Three years passed in this manner, more than enough to replace Rolf Carlé’s macabre nightmares with lovely dreams. It is possible that the girls would have triumphed over his scruples and he would have remained by their side for the rest of his days, humbly fulfilling the dual role of lover and surrogate father, had fate not led him down a different path. And the person charged with showing him the way was a señor Aravena, a newspaperman by profession and filmmaker by vocation.
Aravena wrote for the country’s most important newspaper. He was Rupert and Burgel’s best client and he spent almost every weekend at their inn, where a room was always kept for him. His pen was so highly respected that not even the dictatorship had been able to still it completely, and during his years in the profession he had acquired an aureole of honesty that allowed him to publish what his colleagues would never have dared. Even the General and the Man of the Gardenia treated him with respect, abiding by a mutually beneficial formula that allowed him, within specific limitations, unmolested freedom, while the government projected an image of liberalism by exhibiting his moderately daring articles.
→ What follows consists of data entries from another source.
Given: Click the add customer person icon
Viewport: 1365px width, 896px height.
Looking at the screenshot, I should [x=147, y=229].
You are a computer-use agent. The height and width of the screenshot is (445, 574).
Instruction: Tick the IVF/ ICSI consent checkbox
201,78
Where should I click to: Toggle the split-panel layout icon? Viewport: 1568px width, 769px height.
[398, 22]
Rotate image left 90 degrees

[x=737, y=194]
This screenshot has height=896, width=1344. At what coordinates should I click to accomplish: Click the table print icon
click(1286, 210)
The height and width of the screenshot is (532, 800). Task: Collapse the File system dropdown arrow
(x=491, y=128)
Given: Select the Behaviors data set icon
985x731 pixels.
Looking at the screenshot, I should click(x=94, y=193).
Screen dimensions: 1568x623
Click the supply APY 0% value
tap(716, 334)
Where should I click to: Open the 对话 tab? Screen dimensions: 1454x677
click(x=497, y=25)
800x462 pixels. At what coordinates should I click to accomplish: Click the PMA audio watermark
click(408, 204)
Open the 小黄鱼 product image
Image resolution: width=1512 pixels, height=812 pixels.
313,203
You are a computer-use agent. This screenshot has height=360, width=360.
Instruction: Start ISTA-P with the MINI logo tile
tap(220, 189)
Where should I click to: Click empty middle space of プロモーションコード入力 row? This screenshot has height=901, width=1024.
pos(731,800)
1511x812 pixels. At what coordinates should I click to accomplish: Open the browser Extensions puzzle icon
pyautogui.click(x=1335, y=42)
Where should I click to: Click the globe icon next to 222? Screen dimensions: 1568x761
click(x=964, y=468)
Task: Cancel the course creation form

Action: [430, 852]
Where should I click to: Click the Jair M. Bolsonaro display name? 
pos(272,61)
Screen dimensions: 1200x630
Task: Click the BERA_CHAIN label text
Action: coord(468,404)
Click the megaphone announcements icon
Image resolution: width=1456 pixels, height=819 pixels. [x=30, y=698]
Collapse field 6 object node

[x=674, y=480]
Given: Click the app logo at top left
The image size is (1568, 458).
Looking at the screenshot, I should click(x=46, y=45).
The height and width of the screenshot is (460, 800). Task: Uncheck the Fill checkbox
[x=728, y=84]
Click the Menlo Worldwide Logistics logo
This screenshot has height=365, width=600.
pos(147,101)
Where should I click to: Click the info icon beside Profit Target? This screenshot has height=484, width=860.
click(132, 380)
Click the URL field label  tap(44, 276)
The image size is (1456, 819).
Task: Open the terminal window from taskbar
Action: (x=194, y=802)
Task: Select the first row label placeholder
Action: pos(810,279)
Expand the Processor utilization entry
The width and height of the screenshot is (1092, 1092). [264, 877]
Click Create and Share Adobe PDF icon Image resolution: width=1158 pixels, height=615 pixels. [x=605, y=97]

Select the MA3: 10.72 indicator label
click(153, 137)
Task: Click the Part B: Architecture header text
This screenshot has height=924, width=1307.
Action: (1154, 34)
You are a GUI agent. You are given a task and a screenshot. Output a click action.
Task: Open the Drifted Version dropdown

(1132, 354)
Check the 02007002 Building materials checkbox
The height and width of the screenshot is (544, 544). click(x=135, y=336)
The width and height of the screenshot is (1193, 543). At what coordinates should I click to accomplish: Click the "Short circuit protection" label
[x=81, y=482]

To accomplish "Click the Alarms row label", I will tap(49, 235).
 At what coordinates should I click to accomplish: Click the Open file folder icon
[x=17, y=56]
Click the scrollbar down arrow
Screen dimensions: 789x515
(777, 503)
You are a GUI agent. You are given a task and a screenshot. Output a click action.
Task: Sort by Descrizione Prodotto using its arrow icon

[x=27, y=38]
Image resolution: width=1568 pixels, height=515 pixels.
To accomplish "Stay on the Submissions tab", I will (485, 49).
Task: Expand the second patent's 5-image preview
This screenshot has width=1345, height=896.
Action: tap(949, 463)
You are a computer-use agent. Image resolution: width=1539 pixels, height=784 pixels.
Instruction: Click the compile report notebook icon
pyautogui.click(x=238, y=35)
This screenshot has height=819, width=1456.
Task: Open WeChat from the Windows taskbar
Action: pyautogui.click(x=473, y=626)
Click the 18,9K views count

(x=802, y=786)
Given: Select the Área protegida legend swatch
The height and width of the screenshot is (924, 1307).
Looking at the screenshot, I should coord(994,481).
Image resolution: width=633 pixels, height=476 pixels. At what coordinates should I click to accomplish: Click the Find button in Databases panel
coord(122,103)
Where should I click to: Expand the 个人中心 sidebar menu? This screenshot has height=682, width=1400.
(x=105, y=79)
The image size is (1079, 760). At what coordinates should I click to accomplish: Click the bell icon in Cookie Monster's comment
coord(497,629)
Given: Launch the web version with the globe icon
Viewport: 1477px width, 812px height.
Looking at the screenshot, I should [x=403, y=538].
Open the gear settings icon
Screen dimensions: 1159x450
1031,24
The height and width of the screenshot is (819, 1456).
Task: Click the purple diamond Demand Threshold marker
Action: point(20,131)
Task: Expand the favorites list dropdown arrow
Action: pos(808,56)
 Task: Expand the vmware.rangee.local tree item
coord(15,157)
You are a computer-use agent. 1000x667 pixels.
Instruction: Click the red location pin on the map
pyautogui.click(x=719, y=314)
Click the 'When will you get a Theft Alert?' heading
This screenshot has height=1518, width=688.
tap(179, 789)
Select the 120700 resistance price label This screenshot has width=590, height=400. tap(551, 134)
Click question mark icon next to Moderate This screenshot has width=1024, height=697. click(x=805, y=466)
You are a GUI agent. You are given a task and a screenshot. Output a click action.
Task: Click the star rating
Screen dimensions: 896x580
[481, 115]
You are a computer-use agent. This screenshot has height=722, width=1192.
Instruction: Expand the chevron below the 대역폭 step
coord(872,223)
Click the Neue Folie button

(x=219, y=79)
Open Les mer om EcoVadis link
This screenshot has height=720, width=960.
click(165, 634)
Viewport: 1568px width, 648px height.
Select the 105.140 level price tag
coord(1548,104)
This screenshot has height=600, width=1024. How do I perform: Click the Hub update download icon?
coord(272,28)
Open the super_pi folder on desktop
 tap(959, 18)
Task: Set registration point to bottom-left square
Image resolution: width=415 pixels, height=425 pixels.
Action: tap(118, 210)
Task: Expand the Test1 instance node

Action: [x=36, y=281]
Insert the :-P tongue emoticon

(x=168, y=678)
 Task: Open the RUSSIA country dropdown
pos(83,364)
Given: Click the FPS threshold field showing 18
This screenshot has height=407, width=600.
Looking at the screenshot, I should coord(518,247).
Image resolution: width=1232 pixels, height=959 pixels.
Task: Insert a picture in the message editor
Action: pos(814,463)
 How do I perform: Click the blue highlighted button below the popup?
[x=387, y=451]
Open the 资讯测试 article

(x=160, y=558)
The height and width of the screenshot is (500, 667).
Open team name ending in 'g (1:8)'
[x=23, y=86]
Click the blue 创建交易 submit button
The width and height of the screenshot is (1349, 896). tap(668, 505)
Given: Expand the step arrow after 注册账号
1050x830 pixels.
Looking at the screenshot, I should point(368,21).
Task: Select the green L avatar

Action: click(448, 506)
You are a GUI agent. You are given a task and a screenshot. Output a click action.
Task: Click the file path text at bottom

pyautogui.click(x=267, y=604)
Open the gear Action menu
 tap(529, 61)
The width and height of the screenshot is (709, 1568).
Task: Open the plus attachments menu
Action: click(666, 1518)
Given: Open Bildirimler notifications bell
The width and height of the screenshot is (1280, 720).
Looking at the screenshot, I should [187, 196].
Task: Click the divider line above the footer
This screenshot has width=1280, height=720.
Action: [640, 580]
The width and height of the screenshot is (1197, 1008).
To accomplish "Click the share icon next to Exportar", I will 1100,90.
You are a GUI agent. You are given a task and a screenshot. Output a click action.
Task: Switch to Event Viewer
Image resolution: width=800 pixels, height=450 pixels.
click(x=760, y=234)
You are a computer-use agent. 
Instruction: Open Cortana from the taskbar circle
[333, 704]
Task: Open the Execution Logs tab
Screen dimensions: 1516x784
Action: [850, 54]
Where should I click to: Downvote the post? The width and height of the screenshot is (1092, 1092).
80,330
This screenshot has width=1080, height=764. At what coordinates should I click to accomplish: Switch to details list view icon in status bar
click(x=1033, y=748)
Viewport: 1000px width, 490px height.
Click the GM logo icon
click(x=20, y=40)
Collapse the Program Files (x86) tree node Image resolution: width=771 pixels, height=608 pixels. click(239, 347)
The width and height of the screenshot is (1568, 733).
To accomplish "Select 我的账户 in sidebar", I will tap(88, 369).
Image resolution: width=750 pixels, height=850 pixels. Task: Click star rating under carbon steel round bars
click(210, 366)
A man with an obvious taste for the good life, he smoked enormous cigars, ate like a lion, and was a prodigious drinker, the only man able to defeat Uncle Rupert in the Sunday beer fests. He alone was allowed the luxury of pinching Rolf’s cousins’ magnificent buttocks, because he did it with grace, in no spirit of offense, merely of rendering due tribute. Come here, my adorable Valkyries, let this humble newspaperman feel your heavenly ass; and even Burgel would laugh as her daughters turned a backside and he ceremoniously lifted the embroidered felt skirts and fell into rhapsodies at the sight of those orbs encased in girlish underdrawers.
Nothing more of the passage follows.